As one of the many post-independence secondary schools to be built in Zimbabwe, it was named after a famous freedom fighter, Josiah Tongogara, as an honour to his exploits in the Rhodesian Bush War. The school is situated in the homeland of the former fighter. It is only 15 km from Chachacha business centre, 18 km from the iconic Chinogwenya village and the District Heroes Acre. The first A-level enrollment was in 1989. Boarding facilities were extended to the lower grades from 1990. There is also a continuing education program for those who would like to advance their education.

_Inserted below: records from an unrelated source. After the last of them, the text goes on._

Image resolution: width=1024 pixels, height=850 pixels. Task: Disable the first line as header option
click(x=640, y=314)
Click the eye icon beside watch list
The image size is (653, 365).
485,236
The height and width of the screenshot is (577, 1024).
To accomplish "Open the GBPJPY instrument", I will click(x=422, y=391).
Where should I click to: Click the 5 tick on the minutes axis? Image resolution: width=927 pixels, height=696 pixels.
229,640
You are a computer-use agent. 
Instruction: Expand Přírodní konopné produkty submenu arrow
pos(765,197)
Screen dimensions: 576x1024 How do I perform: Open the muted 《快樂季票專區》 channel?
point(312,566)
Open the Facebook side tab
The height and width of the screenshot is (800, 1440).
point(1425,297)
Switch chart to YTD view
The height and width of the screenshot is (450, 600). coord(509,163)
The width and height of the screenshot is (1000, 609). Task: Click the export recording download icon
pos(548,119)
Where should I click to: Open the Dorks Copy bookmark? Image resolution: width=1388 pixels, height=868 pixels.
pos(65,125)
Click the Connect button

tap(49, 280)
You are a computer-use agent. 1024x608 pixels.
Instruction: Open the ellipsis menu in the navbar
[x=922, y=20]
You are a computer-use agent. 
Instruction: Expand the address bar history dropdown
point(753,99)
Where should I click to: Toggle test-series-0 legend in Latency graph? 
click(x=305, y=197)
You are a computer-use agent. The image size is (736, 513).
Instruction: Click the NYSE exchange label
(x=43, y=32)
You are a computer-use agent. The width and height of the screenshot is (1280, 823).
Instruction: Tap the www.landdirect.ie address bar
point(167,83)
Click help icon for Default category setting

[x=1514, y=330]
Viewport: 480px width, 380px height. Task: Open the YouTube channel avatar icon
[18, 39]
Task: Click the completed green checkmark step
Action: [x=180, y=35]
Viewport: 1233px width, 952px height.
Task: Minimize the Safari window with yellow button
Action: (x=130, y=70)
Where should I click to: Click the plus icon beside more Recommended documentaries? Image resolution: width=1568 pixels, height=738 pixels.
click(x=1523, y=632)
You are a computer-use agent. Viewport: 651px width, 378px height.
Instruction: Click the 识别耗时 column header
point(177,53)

The school has produced notable graduates who have gone to make a different both at home and in Zimbabwean diaspora. This school is located in Mvura village. Students at this school usually go to Mvura Seventh Day Adventist church because it is nearer, and it is believed that almost everyone in Mvura Village is an Adventist. The church has been very supportive in grooming the students. Graduates from this school who have gone far: Burombo Mudhumo, Upenyu Mzimbani, Jotham Zvinongoza, Chamson Matanda, Mapingire, Dry Mativenga, Felix Mutasa, Tapiwa Dobo and Munyaradzi Dobo - the twins who are qualified chartered accountants, Comfort and Armstrong Mvura who are believed to have left the school for diaspora and have been supportive to all the residents in the village. The most respected teachers were Mr. Chikondo the headmaster, Mr. Madhina, Mrs. Bere, Mr. Musvavairi, Mrs. Musvavairi, Mr. Maharani, Mr. Sanudi, Mr. Shumba, Mr. Hlerema, Muhlahlo and Mr. Tandavara.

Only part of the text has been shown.